Plateau de Zomba
"Je suis monté pour fuir la chaleur. Je suis resté parce que le silence était quelque chose que je ne savais pas chercher."
La ville de Zomba, l’ancienne capitale coloniale du Nyasaland britannique, est nichée au pied de son plateau comme une note de bas de page de quelque chose de plus grand. La ville elle-même est assez agréable — de larges avenues, des jacarandas qui virent au violet en octobre, un marché qui vend des ananas pour presque rien — mais on ressent le plateau depuis les rues, une bouffée fraîche qui descend en fin d’après-midi et rappelle à tout le monde ce que l’altitude ressemble. J’ai monté la route de l’escarpement un mardi matin en juin, la brume si épaisse au sommet que j’ai raté mon tournant deux fois.
Le plateau se situe à environ 1 800 mètres au-dessus de la plaine environnante et couvre une superficie assez grande pour avoir sa propre écologie, sa propre météo, et quelque chose proche de son propre silence. La Commission forestière a planté une grande partie des zones supérieures en pins et en eucalyptus à l’époque coloniale, et ces plantations forment maintenant des couloirs d’arbres sombres comme des cathédrales qui absorbent le son d’une façon que les basses terres ne peuvent jamais faire. En entrant dedans depuis la route, c’était comme pénétrer dans un monde acoustique différent. Le chant des oiseaux a changé de registre. Mes pas ont disparu.

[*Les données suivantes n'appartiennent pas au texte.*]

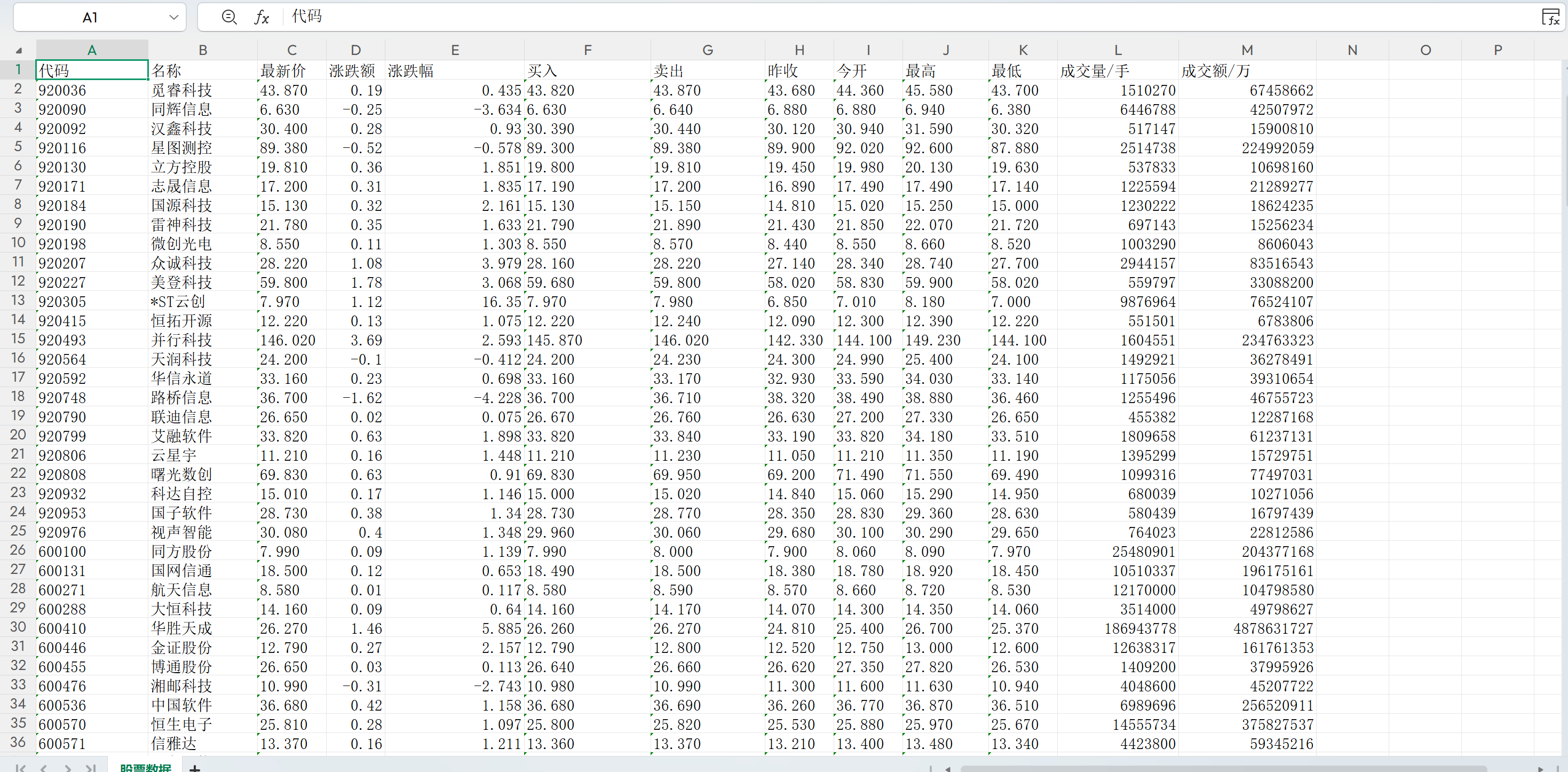Viewport: 1568px width, 772px height.
Task: Select column M header
Action: 1247,51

La Trout Farm sur les hauteurs du plateau est l’un de ces endroits qui semblent si improbablement hors de leur contexte — un petit lodge avec une pisciculture en activité, des jardins fleuris et une salle à manger qui sert des truites fumées et des frites à quiconque se présente — qu’on soupçonne qu’un administrateur colonial avait simplement décidé d’importer la Grande-Bretagne en gros et s’en était tiré. J’y ai mangé seul ma deuxième nuit, à une table près d’une fenêtre donnant sur l’obscurité de la forêt, et j’ai ressenti la satisfaction particulière d’être quelque part d’inattendu et de bien nourri.
La marche sur le plateau est excellente et sous-utilisée. Les sentiers traversent la forêt jusqu’à des belvédères où le bord du plateau s’effondre et toute la vallée du Shire se déploie en dessous — la rivière tissant de l’argent à travers la plaine inondable, la tache lointaine de Liwonde, et par temps clair un scintillement à l’horizon qui pourrait être le lac Chilwa. Le plateau a aussi des chutes d’eau, notamment Manchewe, où l’eau tombe en une seule colonne dans une gorge rocheuse et l’embruns gardent tout vert toute l’année. Je me suis assis au bord des chutes pendant une heure. Un groupe d’étudiants locaux en voyage scolaire est arrivé, a crié de joie avec les embruns, et est reparti. Le plateau a réaffirmé son silence.

Ce à quoi je ne m’attendais pas, c’était le froid. Les nuits de juin sur le plateau tombent à un chiffre et le lodge ne croyait pas au chauffage central. J’ai dormi sous quatre couvertures et me suis réveillé avec le type de matin cristallin que seules les nuits froides produisent — chaque feuille en contre-jour, le sol de la forêt fumant doucement, la vue depuis la fenêtre de la chambre tellement nette qu’on aurait dit que quelqu’un avait lavé l’air pendant la nuit.
Quand y aller : D’avril à août pour les conditions les plus fraîches et les plus claires — vous aurez besoin d’une polaire le soir et le matin, ce qui semble être un luxe au Malawi. Septembre et octobre restent secs mais la brume revient. De décembre à mars arrivent les fortes pluies qui transforment les sentiers du plateau en boue, mais gardent la forêt incroyablement luxuriante et les chutes d’eau à leur plus spectaculaire.